Don’t expect the waiters to be wearing Birkenstock sandals at these new style veggie restaurants, and the soup stock won’t necessarily be fish-free. The vegetables and their provenance do, however, take center-stage. This is literally the case at Nouka no Daidokoro (Farmer’s Kitchen), which just recently opened its fourth restaurant in Tokyo. At the Ebisu location, patrons enter through a fully stocked produce locker (which doubles as a veggie store), and a vegetable hothouse and veggie buffet are the restaurant’s centerpieces. On the walls, large posters sing the praises of the star farmers of Japan and at the register, the shelves are filled with condiments and snacks made from local goodness.

Yasaiya Mei, now with six locations, is slightly more up-scale but places the same emphasis on domestically grown vegetables. Quiz the staff on a particular vegetable, and there’s a good chance that they’ll not only impress you with their in-depth knowledge, but that they’ve actually been to the farm where it was grown.

Late last month, a new face arrived on the yasai scene: Vegetable Sushi Potager, which features nigiri-zushi topped with ingredients such as shitake, carrots, radishes and cauliflower. Aya Kakisawa, the chef and owner of Vegetable Sushi Potager, has searched not only domestically but also globally for ingredients that would work well on a bed of sticky rice.

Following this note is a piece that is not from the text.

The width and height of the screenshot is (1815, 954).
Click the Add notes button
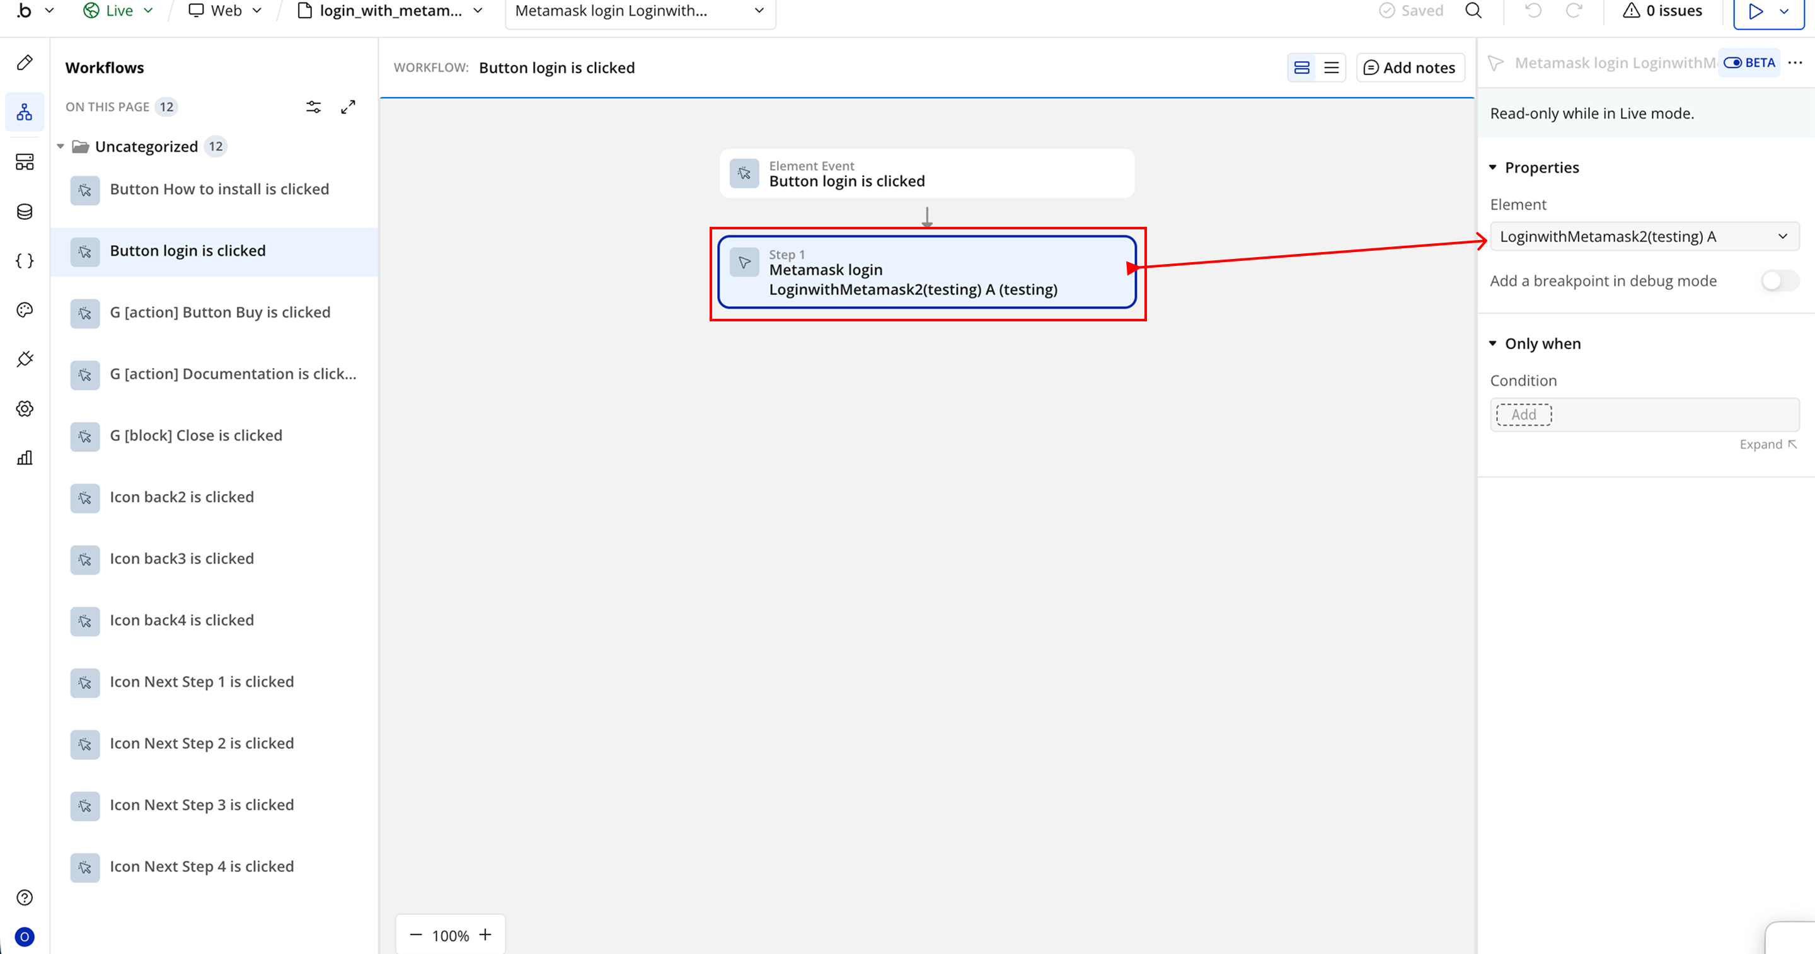pyautogui.click(x=1410, y=68)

Kakisawa also owns the extremely popular Pattiserie Potager in Nakameguro, which sells “vegetable sweets” such as carrot and chocolate flans; edamame cheese cakes; and purple sweet potato Valentine’s chocolates. She’s obviously on to a good thing. We chanced by Pattiserie Potager on a Sunday last month and the queues were out the door.

Despite the good times, industry website Tokyo Food News Online has sounded a note of caution to budding restauranteurs: There are plenty of vegetable cuisine restaurants that have gone under over the past few years, so it’s important to get the formula right. The Japanese are extremely partial to a nice bit of meat, so drawing the focus away from carnivorous delights has to be done well.

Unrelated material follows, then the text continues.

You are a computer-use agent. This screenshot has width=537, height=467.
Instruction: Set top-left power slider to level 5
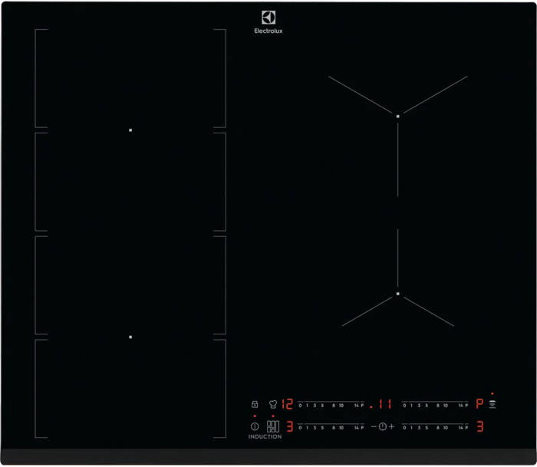[x=322, y=404]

One shop that has been thriving is the Chofu-based Misatoya. The shop also doubles as a grocer selling organic vegetables to a loyal clientele. It’s this model that Tokyo Food News think might be the key to success, just as fishmonger’s have successfully started up izakaya (drinking establishements) on the premises in recent years, grocers might think to expand their business by setting up a restaurant in store.

Would a delicious slice of pumpkin satisfy as the main attraction to your meal or do you think nothing can replace a good steak? Are you up for trying out vegetable sushi or sweets?

(Nouka no Daidokoro photos by Mio Yamada)


5 Responses

  1. FYI, the owner of Potager is Aya Kakisawa, and that’s a “she.”

  2. Thank you Miyuki, we’ve updated the post.

  3. I live in Akasaka and the place is just crawling with new/newish veg places. But I’ve never gone in, mostly because I can’t justify paying meat prices for just vegetables… Perhaps that’s why so many places have gone under? They just don’t look like a good value.

  4. As a lacto-ovo vegetarian, I can not express my joy at reading this post enough! I have been to several of the veggie places that went under, and I have to tell Andrea that it certainly wasn’t because of good value that they went under. Even my carnivore friends sang praises of the places I preferred. I think it is a very delicate balancing act… just enough meat to attract those who are 100% against eating a fully veggie meal, with vegan, lacto-ovo, and pesce-vegetarian options on the menu, too.

  5. I really like to see this kind of thing. I think it’s a trend appearing everywhere that goes hand in hand with very local produce. I went to an ‘urban farm’ in London the other day that supplied several top notch nearby restaurants with fresh vegetables. Amazing! I like the idea of not all out vegetarian cuisine, but making vegetables the main event, with meat almost like a small side dish.